Optimize Confluent Cloud Clients for Availability¶
To optimize for high availability, you should tune your Kafka application to recover as quickly as possible from failure scenarios.
Some configuration parameters in this page have a range of values. How you set them depends on your requirements and other factors, such as the average message size, number of partitions, and other differences in the environment. So, benchmarking helps to validate the configuration for your application and environment.
Minimum Insync Replicas¶
When a producer sets acks=all
or acks=-1
, the configuration parameter
min.insync.replicas
specifies the minimum number of replicas that must
acknowledge a write for the write to be considered successful. If this minimum
cannot be met, then the producer raises an exception. In the case of a shrinking
ISR, the higher this minimum value is, the more likely there is to be a failure
on producer send, which decreases availability for the partition. On the other
hand, by setting this value low (for example, min.insync.replicas=1
), the
system tolerates more replica failures. As long as the minimum number of
replicas is met, the producer requests continue to succeed, which increases
availability for the partition.
Consumer failures¶
Consumers in a consumer group can share processing load. If a consumer
unexpectedly fails, Kafka can detect the failure and rebalance the partitions
amongst the remaining consumers in the consumer group. The consumer failures can
be hard failures (for example, SIGKILL
) or soft failures (for example,
expired session timeouts). These failures can be detected either when consumers
fail to send heartbeats or when they fail to send poll()
calls. The consumer
liveness is maintained with a heartbeat, now in a background thread since
KIP-62,
and the configuration parameter session.timeout.ms
dictates the timeout used
to detect failed heartbeats. Increase the session timeout to take into account
potential network delays and to avoid soft failures. Soft failures occur most
commonly in two cases: when poll()
returns a batch of messages that take too
long to process or when a JVM GC pause takes too long. If you have a poll()
loop that spends much time processing messages, you can do one of the following:
- Increase the upper bound on the amount of time that a consumer can be idle
before fetching more records with
max.poll.interval.ms
. - Reduce the maximum size of batches the
max.poll.records
configuration parameter returns.
Although higher session timeouts increase the amount of time to detect and recover from a consumer failure, failed client incidents are less likely than network issues.
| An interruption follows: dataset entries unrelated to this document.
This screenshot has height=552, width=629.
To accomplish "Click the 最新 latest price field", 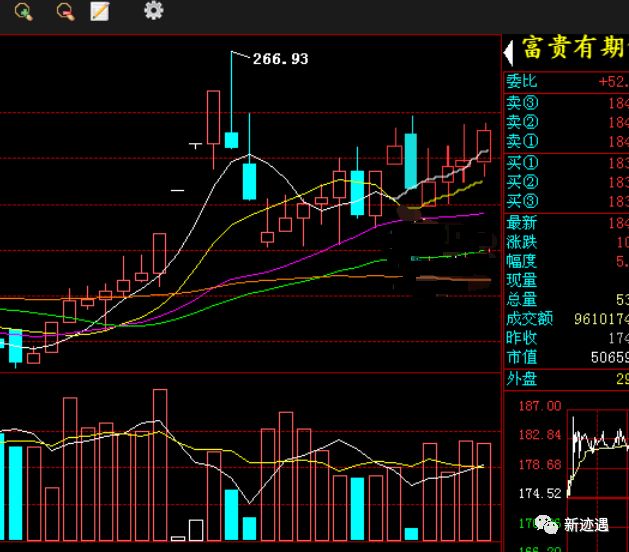I will pyautogui.click(x=566, y=223).
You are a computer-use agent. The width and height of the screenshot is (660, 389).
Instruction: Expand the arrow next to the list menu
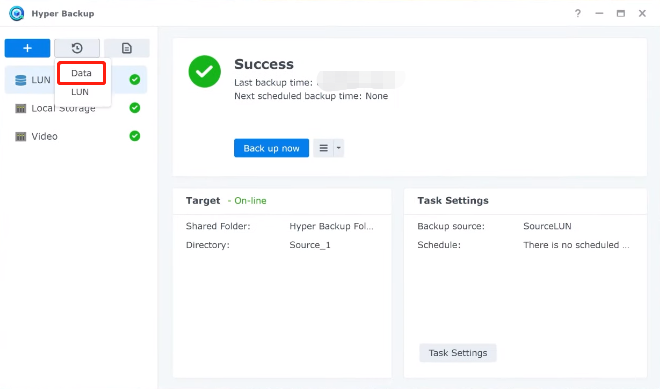(x=339, y=148)
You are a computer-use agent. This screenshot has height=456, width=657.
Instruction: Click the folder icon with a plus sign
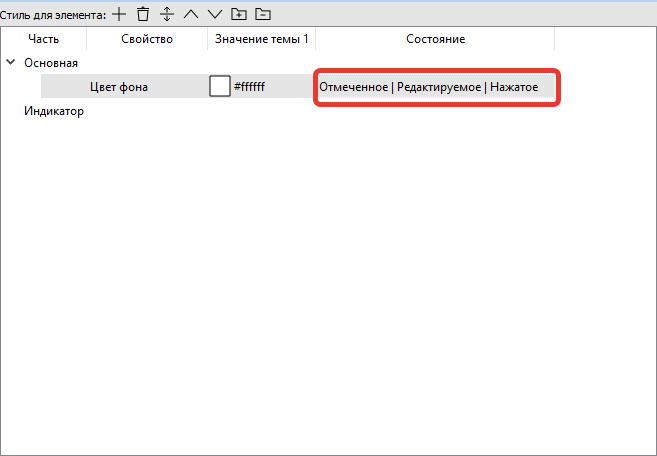[238, 14]
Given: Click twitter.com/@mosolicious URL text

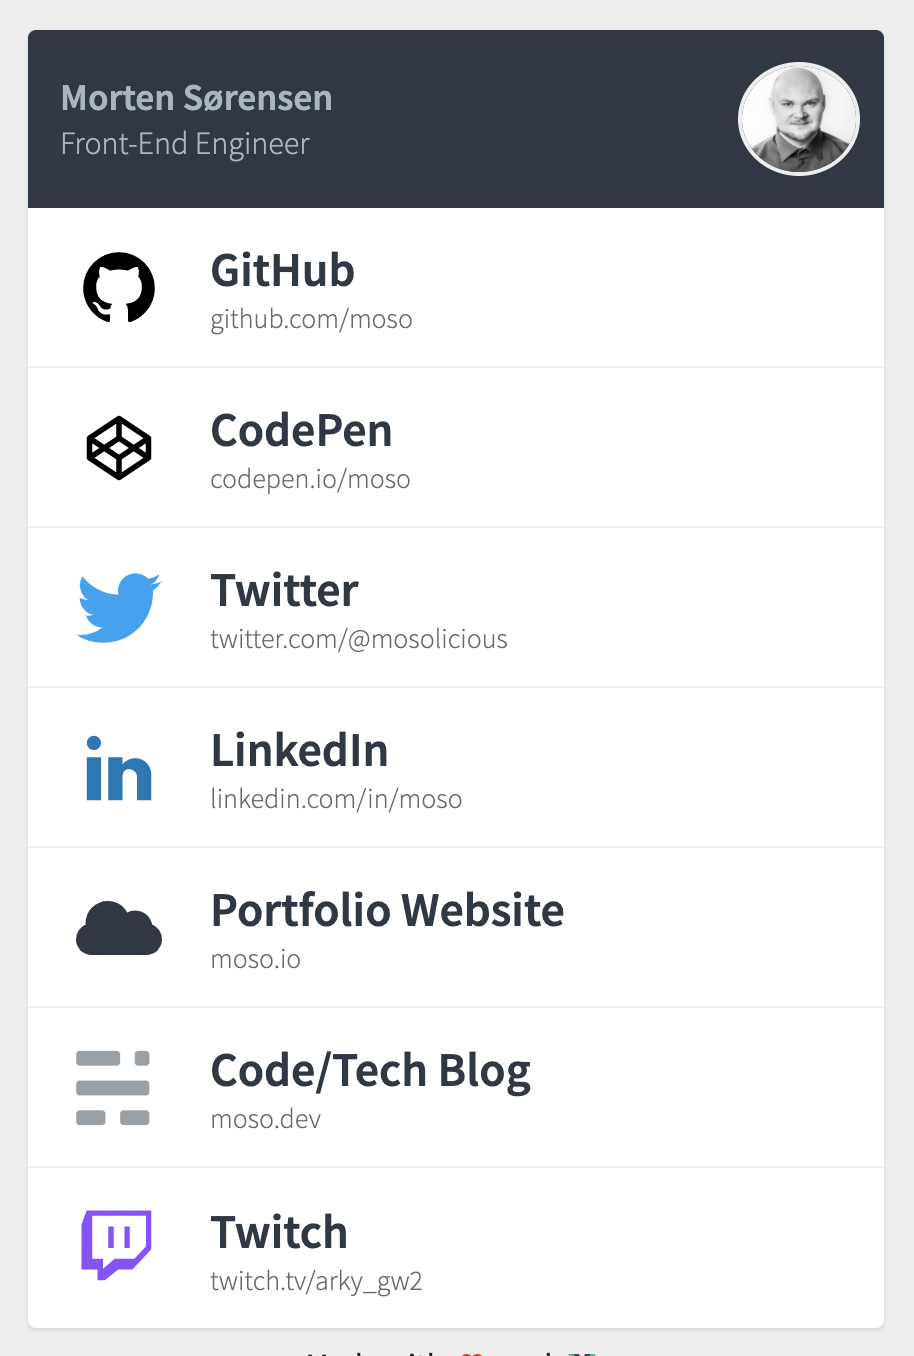Looking at the screenshot, I should click(359, 639).
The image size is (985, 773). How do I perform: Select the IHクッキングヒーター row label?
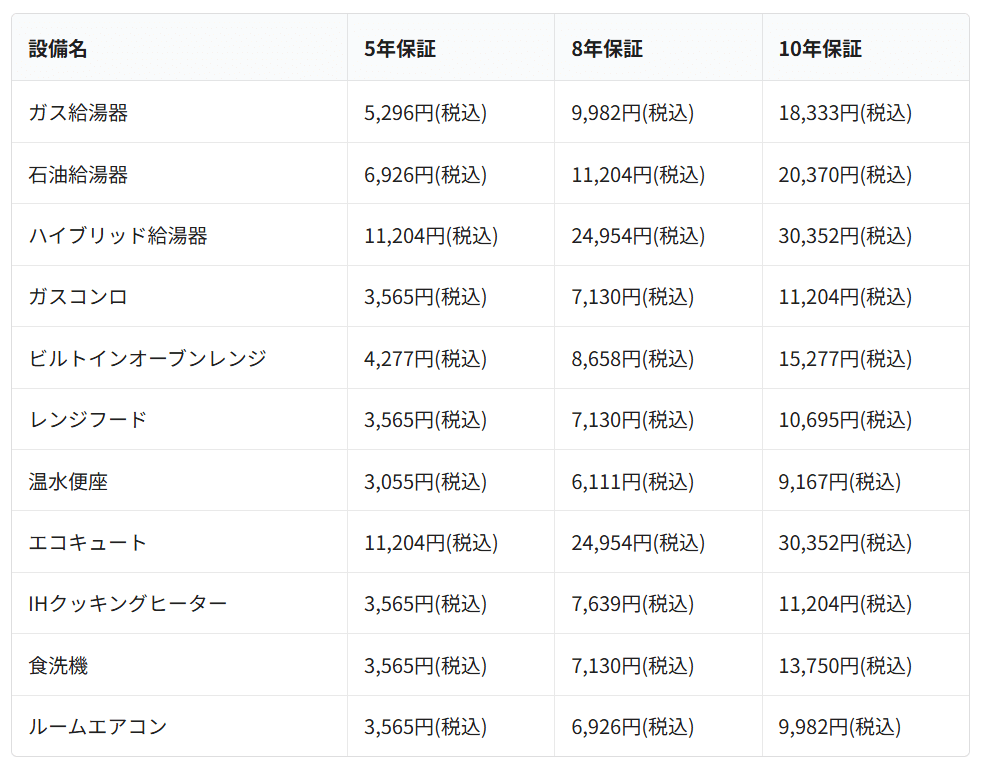pyautogui.click(x=128, y=604)
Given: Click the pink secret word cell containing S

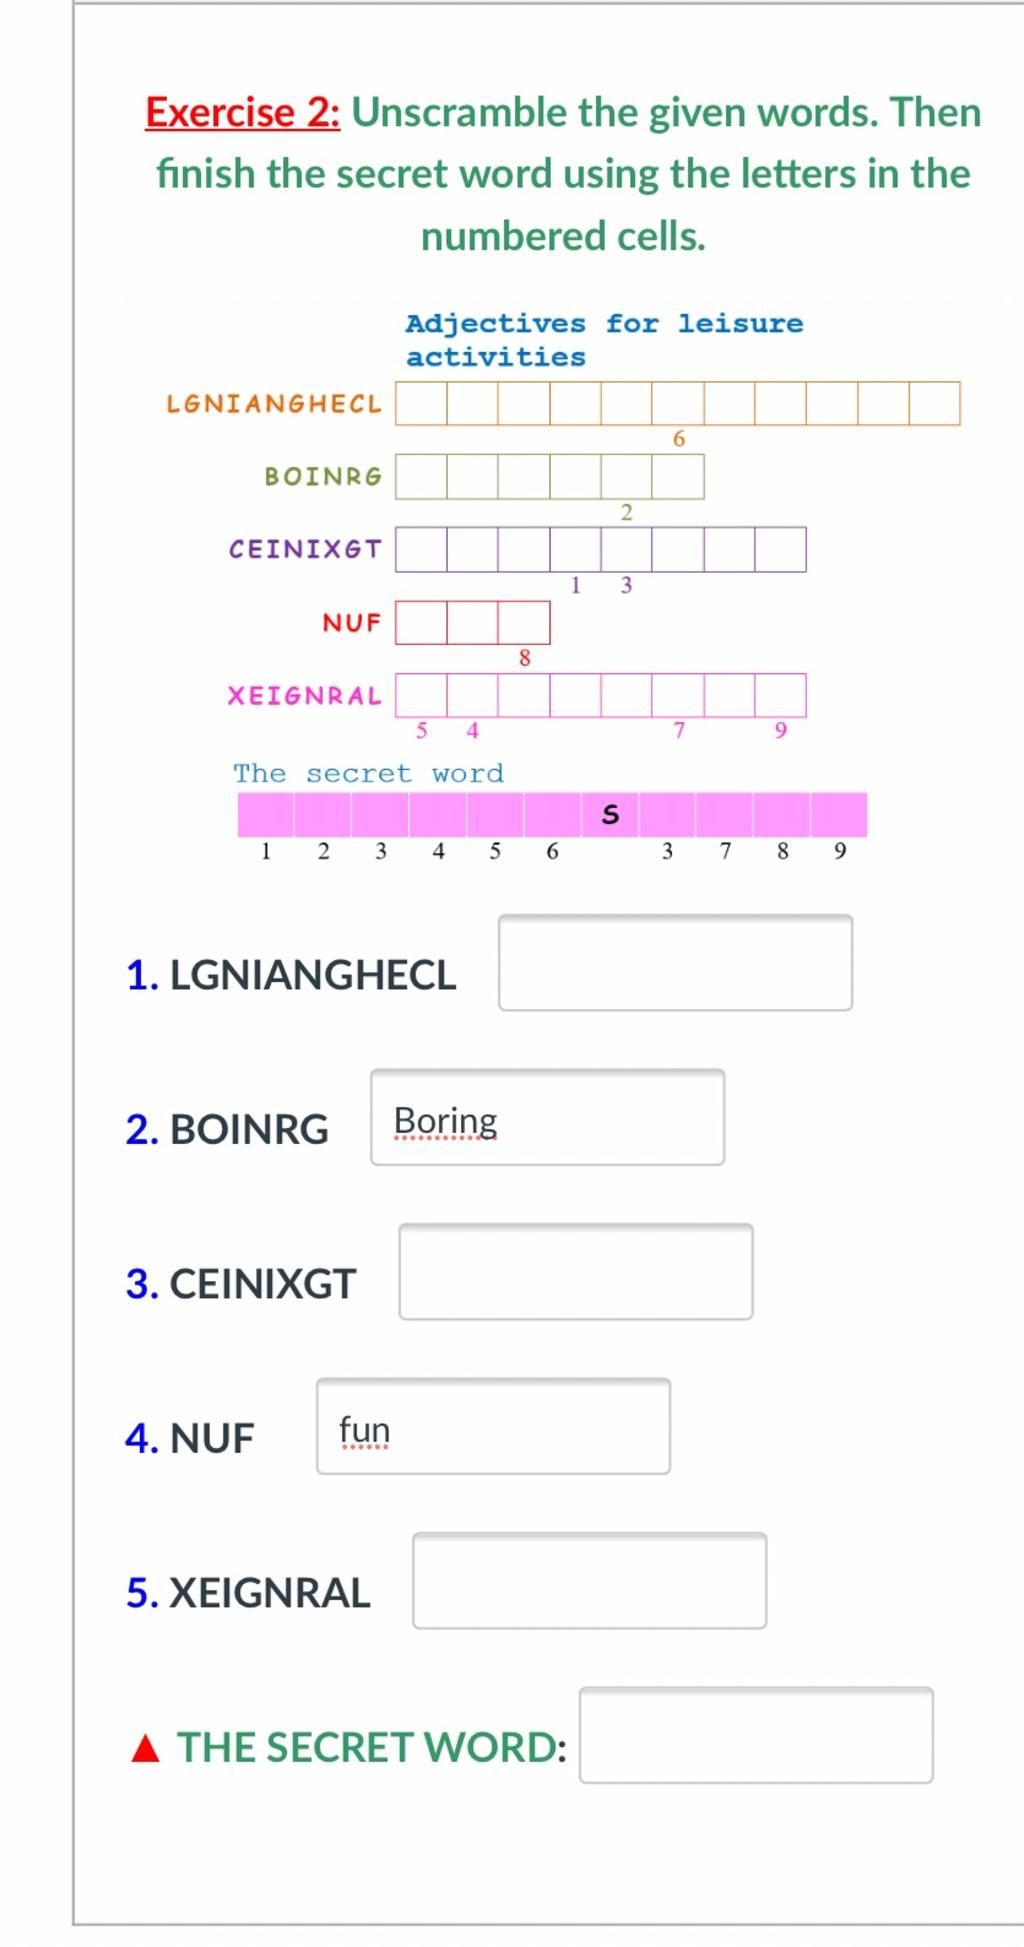Looking at the screenshot, I should pos(610,814).
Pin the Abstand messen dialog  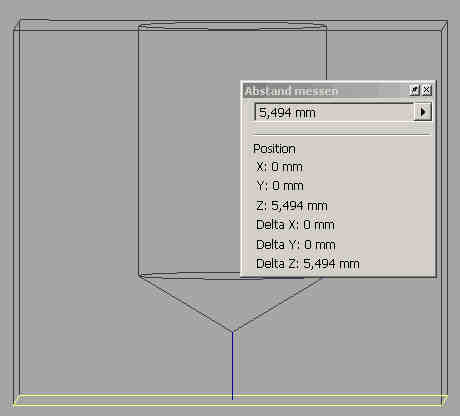(x=414, y=90)
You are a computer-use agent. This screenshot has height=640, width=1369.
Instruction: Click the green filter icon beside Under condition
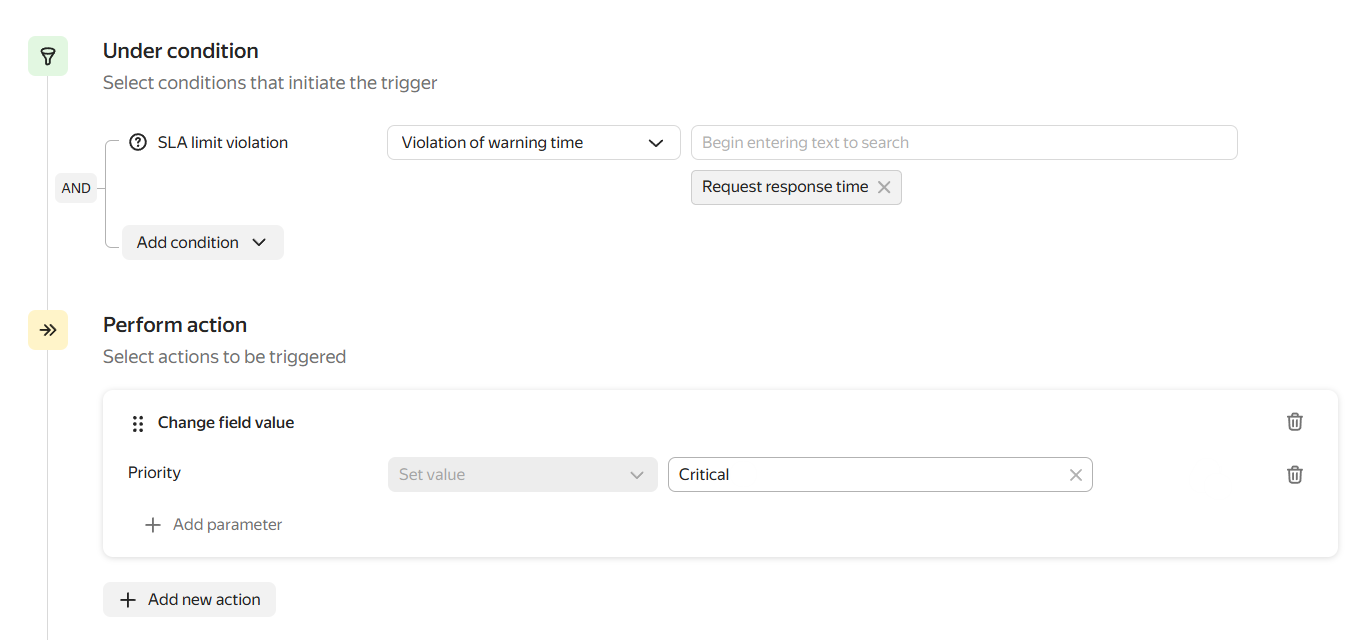pos(47,56)
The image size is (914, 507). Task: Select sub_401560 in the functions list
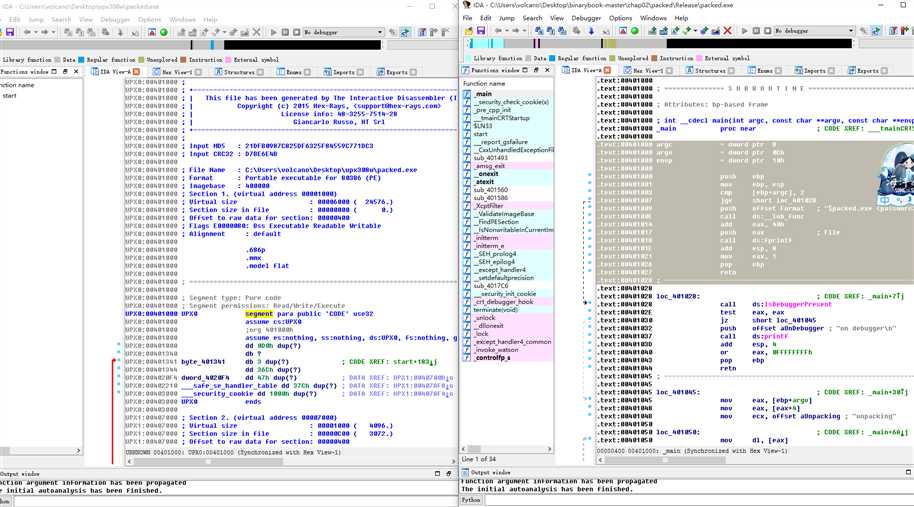491,189
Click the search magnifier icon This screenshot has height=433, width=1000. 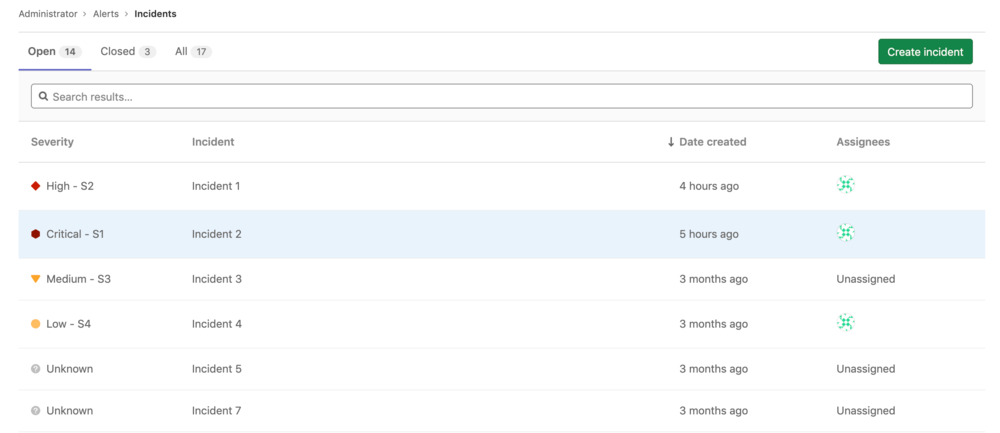click(x=44, y=97)

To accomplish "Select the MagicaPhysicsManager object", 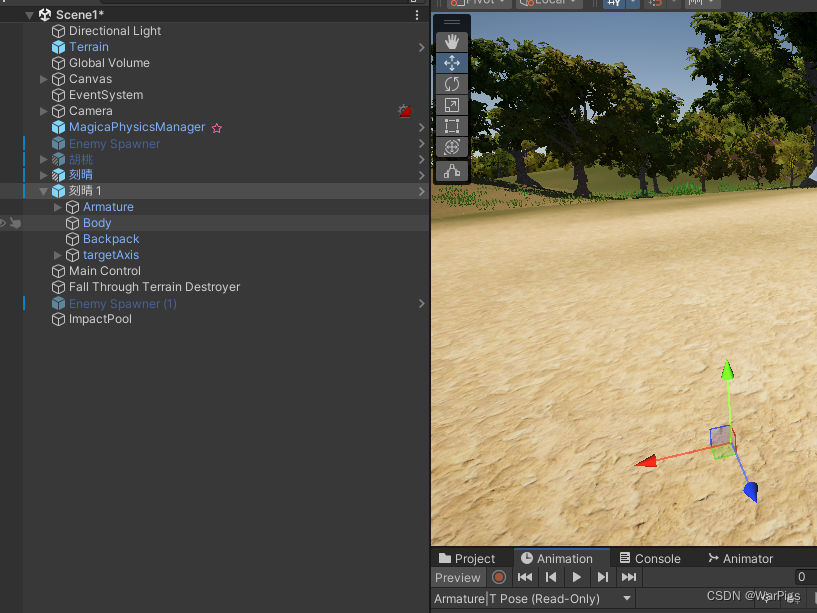I will click(x=137, y=127).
Restoring Task Processing State¶
Finally, when rebalancing workloads by moving tasks between event streaming
application instances, you can reduce the time it takes to restore task
processing state before the application instance resumes processing. In
Kafka Streams, you can accomplish state restoration by replaying the
corresponding changelog topic to reconstruct the state store. The application
can replicate local state stores to minimize changelog-based restoration time by
setting the configuration parameter num.standby.replicas
. Thus, when you
initialize a stream task or reinitialize on the application instance, the state
store is restored to the most recent snapshot accordingly:
- If a local state store doesn’t exist (
num.standby.replicas=0
), then the changelog is replayed from the earliest offset. - If a local state store does exist (
num.standby.replicas
is greater than 0), the changelog is replayed from the previously checkpointed offset. This method takes less time because it is applies a smaller portion of the changelog.